Beating Floating Point at its Own Game: Posit Arithmetic

John Gustafson
Visiting Professor

A*STAR Computational Resource Centre, Singapore

Abstract:

Click here for John Gustafson’s presentation slides.

A new data type called a “posit” is designed for direct drop-in replacement for IEEE Standard 754 floats. Unlike unum arithmetic, posits do not require interval-type mathematics or variable size operands, and they round if an answer is inexact, much the way floats do. However, they provide compelling advantages over floats, including simpler hardware implementation that scales from as few as two-bit operands to thousands of bits. For any bit width, they have a larger dynamic range, higher accuracy, better closure under arithmetic operations, and simpler exception handling. For example, posits never overflow to infinity or underflow to zero, and there is no “Not-a-Number” (NaN) value. Posits take up less space to implement in silicon than an IEEE float of the same size. With fewer gate delays per operation as well as lower silicon footprint, the posit operations per second (POPS) supported by a chip can be significantly higher than the FLOPs using similar hardware resources. GPU accelerators, in particular, could do more arithmetic per watt and per dollar yet deliver superior answer quality.

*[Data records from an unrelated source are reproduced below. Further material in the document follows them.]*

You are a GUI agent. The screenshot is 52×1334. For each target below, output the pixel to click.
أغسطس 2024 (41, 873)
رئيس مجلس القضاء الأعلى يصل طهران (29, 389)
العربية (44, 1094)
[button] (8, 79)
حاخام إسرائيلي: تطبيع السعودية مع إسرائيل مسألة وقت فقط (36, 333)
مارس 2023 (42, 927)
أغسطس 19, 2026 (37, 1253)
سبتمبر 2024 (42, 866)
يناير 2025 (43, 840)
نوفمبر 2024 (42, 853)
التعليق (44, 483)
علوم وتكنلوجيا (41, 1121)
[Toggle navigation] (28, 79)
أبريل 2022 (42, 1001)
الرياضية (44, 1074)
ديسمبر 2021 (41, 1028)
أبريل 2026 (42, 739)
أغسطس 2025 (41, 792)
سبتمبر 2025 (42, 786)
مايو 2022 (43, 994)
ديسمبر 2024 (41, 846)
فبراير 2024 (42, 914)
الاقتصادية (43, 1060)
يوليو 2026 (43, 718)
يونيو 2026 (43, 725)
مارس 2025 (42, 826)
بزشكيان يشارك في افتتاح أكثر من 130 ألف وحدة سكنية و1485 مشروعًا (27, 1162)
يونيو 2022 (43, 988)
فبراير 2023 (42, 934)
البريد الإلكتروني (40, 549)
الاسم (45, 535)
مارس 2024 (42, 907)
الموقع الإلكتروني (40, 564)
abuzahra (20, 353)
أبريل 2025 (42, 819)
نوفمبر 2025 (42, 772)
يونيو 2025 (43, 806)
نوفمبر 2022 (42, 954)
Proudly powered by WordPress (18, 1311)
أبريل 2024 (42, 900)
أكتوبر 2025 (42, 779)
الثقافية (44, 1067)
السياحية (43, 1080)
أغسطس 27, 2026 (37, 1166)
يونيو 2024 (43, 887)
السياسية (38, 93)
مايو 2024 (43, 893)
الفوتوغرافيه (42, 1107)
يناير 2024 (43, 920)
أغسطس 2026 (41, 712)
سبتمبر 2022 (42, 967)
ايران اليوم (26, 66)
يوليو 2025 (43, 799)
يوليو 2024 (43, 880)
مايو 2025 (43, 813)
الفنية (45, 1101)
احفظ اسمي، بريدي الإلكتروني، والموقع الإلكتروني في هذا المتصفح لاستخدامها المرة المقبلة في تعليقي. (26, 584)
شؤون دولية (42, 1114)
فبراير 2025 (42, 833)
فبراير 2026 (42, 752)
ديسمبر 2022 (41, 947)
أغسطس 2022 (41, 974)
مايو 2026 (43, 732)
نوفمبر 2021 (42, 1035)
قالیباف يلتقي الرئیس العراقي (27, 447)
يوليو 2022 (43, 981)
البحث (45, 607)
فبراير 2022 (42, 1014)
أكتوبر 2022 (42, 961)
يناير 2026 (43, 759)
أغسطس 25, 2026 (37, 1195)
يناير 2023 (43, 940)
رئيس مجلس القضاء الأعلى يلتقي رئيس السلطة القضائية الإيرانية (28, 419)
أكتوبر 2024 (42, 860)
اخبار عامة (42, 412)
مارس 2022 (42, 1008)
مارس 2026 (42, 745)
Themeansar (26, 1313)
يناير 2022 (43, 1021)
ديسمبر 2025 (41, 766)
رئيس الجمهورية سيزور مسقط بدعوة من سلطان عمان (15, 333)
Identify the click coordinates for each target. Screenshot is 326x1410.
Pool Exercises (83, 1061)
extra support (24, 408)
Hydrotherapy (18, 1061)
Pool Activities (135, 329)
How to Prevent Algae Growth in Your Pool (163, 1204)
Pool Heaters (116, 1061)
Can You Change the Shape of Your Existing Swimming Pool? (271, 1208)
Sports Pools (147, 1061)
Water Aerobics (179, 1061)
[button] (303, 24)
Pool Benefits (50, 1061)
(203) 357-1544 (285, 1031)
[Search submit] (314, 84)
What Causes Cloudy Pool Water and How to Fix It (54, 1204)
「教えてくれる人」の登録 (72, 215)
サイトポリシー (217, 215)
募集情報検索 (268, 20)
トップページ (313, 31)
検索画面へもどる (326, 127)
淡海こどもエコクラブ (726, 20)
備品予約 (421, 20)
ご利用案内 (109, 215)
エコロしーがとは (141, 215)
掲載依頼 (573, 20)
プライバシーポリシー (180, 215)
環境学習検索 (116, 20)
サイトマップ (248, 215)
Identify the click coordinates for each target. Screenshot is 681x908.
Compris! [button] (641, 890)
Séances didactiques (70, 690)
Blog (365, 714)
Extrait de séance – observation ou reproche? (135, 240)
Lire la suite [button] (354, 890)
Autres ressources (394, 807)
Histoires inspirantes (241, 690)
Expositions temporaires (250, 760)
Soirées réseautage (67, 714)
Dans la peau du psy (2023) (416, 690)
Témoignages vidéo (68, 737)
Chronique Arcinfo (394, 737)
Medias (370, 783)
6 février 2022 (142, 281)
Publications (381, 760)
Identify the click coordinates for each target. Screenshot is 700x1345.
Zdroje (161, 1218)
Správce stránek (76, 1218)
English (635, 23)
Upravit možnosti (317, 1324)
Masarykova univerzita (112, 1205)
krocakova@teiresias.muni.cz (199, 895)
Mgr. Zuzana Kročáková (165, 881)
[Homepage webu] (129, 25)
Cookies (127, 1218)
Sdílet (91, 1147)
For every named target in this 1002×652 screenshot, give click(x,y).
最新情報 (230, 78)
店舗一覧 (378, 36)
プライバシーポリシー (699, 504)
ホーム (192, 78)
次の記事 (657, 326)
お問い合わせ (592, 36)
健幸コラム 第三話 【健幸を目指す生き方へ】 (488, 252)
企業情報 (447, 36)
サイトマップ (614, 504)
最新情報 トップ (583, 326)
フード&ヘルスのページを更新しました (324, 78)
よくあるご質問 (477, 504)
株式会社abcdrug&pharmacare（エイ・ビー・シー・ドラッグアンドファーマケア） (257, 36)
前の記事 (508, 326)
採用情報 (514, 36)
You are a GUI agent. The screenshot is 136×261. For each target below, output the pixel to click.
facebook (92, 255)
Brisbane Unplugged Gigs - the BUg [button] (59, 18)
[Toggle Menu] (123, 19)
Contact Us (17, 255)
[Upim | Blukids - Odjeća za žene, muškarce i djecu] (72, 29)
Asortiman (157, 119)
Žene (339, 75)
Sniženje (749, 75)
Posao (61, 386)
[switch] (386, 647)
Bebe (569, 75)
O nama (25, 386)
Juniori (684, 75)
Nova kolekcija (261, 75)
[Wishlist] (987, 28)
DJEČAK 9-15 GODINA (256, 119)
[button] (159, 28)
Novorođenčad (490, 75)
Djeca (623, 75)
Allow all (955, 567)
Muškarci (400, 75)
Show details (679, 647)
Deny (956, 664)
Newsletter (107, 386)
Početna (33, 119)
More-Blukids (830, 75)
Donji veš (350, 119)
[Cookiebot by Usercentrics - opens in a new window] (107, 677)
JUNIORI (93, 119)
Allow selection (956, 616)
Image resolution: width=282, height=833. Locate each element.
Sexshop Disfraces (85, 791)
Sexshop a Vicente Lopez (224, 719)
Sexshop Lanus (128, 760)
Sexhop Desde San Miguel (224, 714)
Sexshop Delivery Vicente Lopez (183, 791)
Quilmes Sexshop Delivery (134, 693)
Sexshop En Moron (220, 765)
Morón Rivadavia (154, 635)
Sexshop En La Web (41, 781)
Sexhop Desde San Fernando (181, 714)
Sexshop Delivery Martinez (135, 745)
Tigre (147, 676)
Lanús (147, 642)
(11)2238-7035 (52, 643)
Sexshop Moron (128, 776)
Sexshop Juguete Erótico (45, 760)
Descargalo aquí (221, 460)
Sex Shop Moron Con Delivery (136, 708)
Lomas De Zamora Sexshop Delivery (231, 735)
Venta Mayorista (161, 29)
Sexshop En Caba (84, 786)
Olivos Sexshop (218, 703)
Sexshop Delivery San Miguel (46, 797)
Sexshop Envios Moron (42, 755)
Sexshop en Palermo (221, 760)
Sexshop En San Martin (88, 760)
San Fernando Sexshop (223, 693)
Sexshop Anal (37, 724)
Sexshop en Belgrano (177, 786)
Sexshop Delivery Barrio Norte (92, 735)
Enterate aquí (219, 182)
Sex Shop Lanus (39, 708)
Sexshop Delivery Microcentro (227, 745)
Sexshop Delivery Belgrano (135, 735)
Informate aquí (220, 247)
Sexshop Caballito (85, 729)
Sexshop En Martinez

A series of comprehensive benchmarks compares how many decimals of accuracy can be produced for a set number of bits-per-value, using various number formats. Low-precision posits provide a better solution than “approximate computing” methods that try to tolerate decreases in answer quality. High-precision posits provide better answers (more correct decimals) than floats of the same size, suggesting that in some cases, a 32-bit posit may do a better job than a 64-bit float. In other words, posits beat floats at their own game.

Bio-Data:

Dr. John Gustafson is an applied physicist and mathematician best known as a disruptive thought leader in High Performance Computing. He introduced cluster computing in 1985 and first demonstrated scalable massively parallel performance on real applications in 1988, for which he won the inaugural Gordon Bell Award. ‘Gustafson’s Law’ is taught in computer science courses everywhere. He was Director of the Extreme Research Lab at Intel, where he led their exascale computing program and other energy-efficient computing research. At Sun Microsystems, he led a $50 million supercomputer project centered on breaking the “memory wall”. He is the recipient of the IEEE Computer Society’s Golden Core Award. An honors graduate of Caltech and Iowa State University, he has held a number of CTO and CEO positions at publicly held and startup companies, and most recently was Chief Product Architect at AMD, before accepting the CTO role at Ceranovo Inc. in November 2013. He is currently a visiting professor with A*STAR Computational Resource Centre.